After noting that a colleague gave him an A in preaching and a D in liturgy,  the famous theologian wrote this in the preface in 1962:

For a long time I never felt good when before and after my sermons I thought I should, or was allowed, to keep to the order of the usual liturgical books…I was disturbed by the lack of functional relationship, but also by the inorganic relationship between the archaic or even the modern language of these prayers and the language of my sermons.  For a while, I sought help by replacing the petitions of the order of liturgy not with extemporaneous prayers ( I have never dared to risk such a thing), but with freely bringing together biblical passages from the Psalms.  Only in more recent years did I begin to set forth such texts, first for the end and later for the beginning of the main part of the worship service, within the context of preparing for the sermons themselves.

Isn’t it interesting that in just a few generations we have even one of the century’s foremost preachers and theologians uncomfortable with conversational prayer in worship, to a time when liturgy in many Protestant churches has been so thoroughly contextualized to the commonplace and extemp, where nearly anyone can utter nearly anything?  I am not overly fastidious about liturgical purity (even though some of my friends in our church’s contemporary service think I’m fussy) but it is evident that Barth has a certain gravity and thoughtfulness that is striking.

He continues, naming the considerations that guided him in writing these prayers.

The worship service, the center of the entire life of the community, must be presented as a whole, a whole of calling on the gracious God.  Following the greeting of the community as the people of this God, the worship begins with the common singing, which I think is not seen as being as important as it truly is.  It continues with the pronouncement of the community’s thanks, its penance, and its special petition for God’s presence and support in the special act of gathering for worship, by the member of the community who service as the leader of the action.  It ascends to the sermon, in which the call to explanation and application of the Scripture passage (better short than long!) is spoken and proclaimed.  From here, it descends to the final prayer, in which the proclamation of the sermon is briefly summarized (with a direct call to God), but in which the worship service is possibly opened, above all, as an outstretched petition to the outside, to all other people, to the rest of the church and the world (is this too often neglected?) 

It doesn’t matter much to me whether you or I agree with his description or vocabulary here.  I quote it because it shows his deep awareness of the flow, of the wholeness, of worship, and his description of the sermon being the highpoint reminds us of his regard for the Bible. He explains a few more elements of the service, including more singing and a final dismissal (apparently by a layperson) of blessing—again, this is for us as we serve the world. (His parenthetical question hangs still, over the decades, does it not?)   This brief description calls us to that which constitutes meaningful worship.  (He mentioned communion only in passing, but gives attention to the liturgical year.)

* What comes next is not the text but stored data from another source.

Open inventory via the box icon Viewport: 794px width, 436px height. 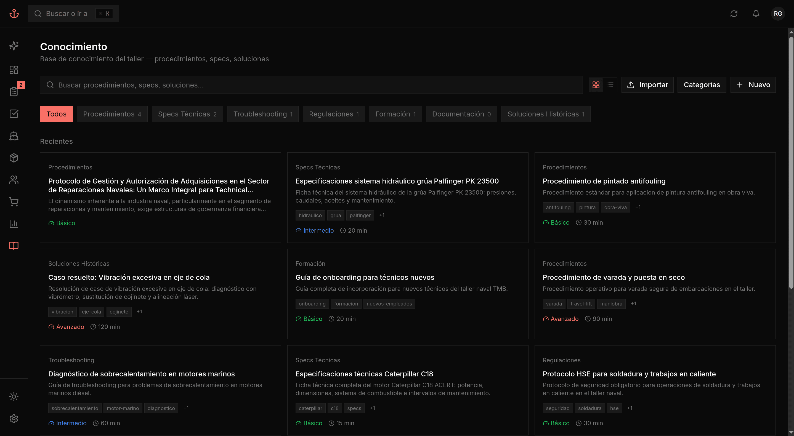click(x=14, y=158)
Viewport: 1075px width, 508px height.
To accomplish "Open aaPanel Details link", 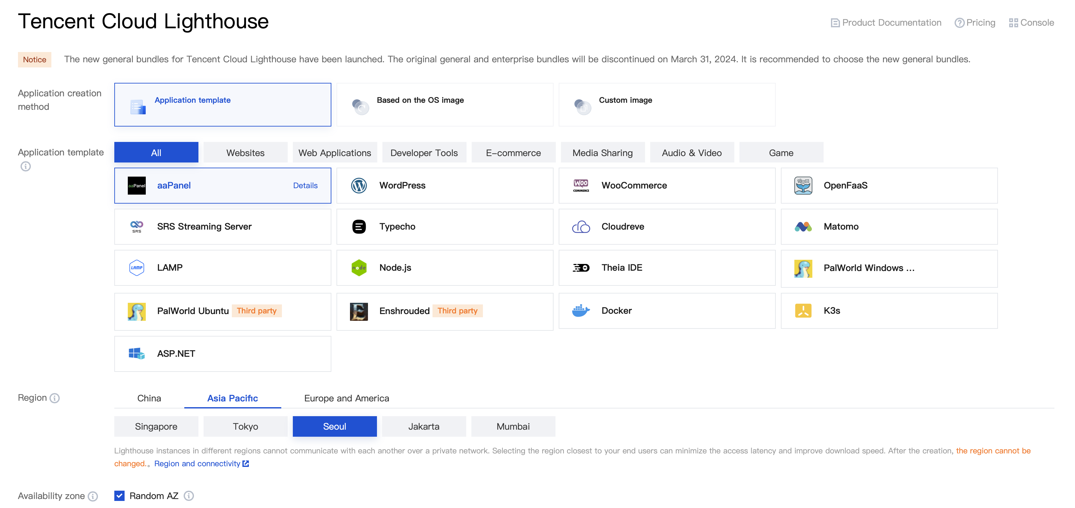I will pyautogui.click(x=305, y=185).
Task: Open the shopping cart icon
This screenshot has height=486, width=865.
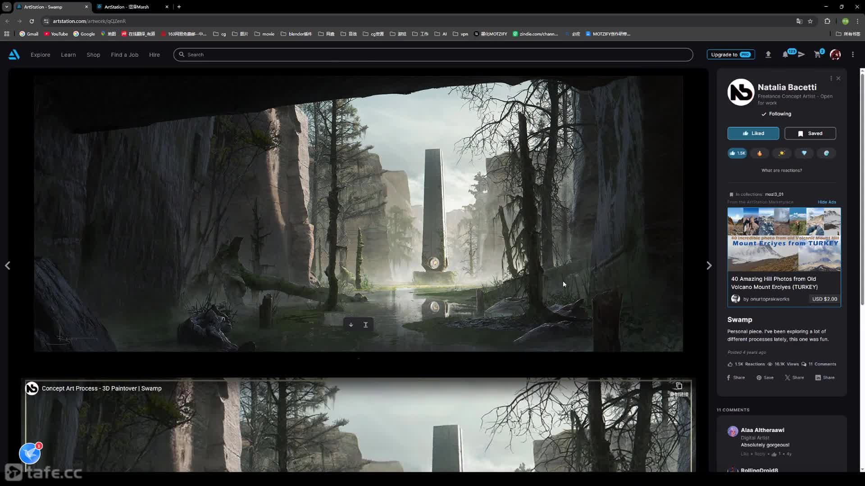Action: point(817,54)
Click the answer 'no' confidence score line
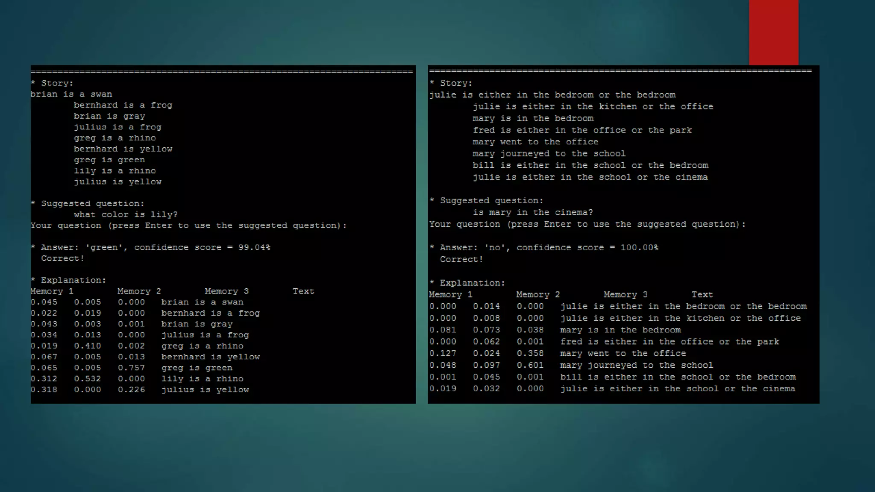This screenshot has height=492, width=875. pos(544,248)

Anyway, these prayers were first written in the context of a whole worship service, and are tied to the sermons that the great man preached.  (By the way, Regent College Press recently published two previously untranslated sermons of Barth’s, one on the 1912 sinking of the Titanic, under the title The Word in the World. ) At the conclusion of the forward to Fifty Prayers, Barth says he hopes that the prayers (each about a page long) may be useful for personal and private devotion, but also to inspire “consideration” among other worship leaders.   It is an understated recommendation, fitting from a humble saint who understood God’s redemptive work in Christ in exceptional and awesome tones.

These stunning pastoral prayers mostly follow the liturgical calendar, but the rest are arranged thematically. They give us a glimpse of how the Swiss theologian practiced this huge Christian discipline and his rich words and cadences and theological depth can only help us, these days.  Kudos to the publisher for making them freshly available to us.